What is the MVRV ratio and how do you use it?
MVRV compares Bitcoin's total market cap to its realized cap, which prices every coin at the level it last moved on-chain. Readings above 3.7 have historically marked cycle tops, readings below 1.0 have marked cycle bottoms, and the 1.0-2.0 range has been where the strongest long-term positions were built. At 1.2 today, the ratio sits in the lower half of that accumulation band.
Should I sell Bitcoin if the ceasefire collapses?
The risk is real but the historical data suggests patience pays. Every extended fear period in Bitcoin's history has resolved with higher prices 90 days later, even when the initial catalyst failed or reversed. The key level to watch is $65,600 as structural support, and a daily close below that number would invalidate the accumulation thesis and justify reducing exposure.
Bottom Line
All three indicators point the same direction, and that does not happen often. MVRV at 1.2 says accumulation zone. ETF flows turning positive after four months of selling says institutional conviction is rebuilding. The Fear and Greed Index jumping from 8 to 48 says the worst is behind you, with a 100% hit rate for positive 90-day returns at every previous exit. The verdict for April 2026 is a conditional buy. Conditional because the ceasefire expiration around April 21 is the binary event that either confirms the recovery or resets it, and because a daily close below $65,600 would break the thesis.
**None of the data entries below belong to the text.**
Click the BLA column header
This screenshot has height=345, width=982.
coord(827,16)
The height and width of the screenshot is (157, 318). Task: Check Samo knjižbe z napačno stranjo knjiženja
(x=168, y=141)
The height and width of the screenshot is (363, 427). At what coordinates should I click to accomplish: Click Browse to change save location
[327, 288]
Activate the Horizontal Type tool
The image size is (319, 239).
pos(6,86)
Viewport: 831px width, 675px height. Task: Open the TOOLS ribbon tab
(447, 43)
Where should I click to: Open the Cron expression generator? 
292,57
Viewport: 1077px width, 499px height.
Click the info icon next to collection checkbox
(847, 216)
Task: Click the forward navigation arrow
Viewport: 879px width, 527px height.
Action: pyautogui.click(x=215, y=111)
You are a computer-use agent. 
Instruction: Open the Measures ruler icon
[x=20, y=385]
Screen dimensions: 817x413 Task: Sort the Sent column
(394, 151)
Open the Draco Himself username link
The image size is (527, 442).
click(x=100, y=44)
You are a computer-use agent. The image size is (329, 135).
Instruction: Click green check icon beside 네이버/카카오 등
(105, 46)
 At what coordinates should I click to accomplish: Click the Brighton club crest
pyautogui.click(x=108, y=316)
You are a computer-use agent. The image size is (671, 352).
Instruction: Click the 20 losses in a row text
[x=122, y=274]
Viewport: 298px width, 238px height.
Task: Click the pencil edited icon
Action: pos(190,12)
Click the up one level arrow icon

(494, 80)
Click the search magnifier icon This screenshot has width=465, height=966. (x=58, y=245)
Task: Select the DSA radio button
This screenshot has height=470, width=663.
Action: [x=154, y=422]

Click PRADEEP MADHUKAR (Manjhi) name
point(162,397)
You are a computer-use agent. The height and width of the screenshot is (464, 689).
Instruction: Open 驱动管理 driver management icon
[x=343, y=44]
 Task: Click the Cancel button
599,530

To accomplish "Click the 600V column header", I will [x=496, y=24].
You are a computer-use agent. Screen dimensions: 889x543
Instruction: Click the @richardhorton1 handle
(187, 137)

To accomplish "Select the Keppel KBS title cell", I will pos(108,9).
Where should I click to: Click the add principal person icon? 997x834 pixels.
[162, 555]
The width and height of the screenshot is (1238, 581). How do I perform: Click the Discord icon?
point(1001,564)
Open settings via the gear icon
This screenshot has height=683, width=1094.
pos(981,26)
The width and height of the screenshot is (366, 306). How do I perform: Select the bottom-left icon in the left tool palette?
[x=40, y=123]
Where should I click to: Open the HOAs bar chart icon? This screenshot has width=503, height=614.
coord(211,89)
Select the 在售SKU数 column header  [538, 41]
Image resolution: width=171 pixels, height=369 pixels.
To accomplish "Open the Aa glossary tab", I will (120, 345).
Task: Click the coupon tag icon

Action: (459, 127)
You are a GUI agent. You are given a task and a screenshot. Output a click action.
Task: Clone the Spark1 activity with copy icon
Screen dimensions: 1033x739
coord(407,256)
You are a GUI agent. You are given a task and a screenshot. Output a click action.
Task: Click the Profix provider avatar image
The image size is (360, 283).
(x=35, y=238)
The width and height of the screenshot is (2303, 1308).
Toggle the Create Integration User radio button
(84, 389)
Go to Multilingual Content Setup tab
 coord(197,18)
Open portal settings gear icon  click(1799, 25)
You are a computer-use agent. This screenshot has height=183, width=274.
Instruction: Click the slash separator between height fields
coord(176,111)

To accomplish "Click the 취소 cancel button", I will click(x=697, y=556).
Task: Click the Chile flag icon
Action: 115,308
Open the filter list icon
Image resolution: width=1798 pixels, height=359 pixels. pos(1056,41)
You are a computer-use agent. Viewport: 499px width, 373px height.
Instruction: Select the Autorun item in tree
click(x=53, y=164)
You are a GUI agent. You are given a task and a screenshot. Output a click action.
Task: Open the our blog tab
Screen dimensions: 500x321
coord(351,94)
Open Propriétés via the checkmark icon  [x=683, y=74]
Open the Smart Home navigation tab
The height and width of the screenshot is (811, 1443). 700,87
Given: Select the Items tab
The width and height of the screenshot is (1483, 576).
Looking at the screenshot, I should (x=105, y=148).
Dollar-cost averaging into spot BTC through late April gives you the highest-probability exposure to the upside while capping the damage if the tail risk materializes. When all three indicators agree at once, ignoring them has historically been the more expensive mistake.
This article is for informational purposes only and does not constitute financial or investment advice. Cryptocurrency trading involves substantial risk. Always conduct your own research before making trading decisions.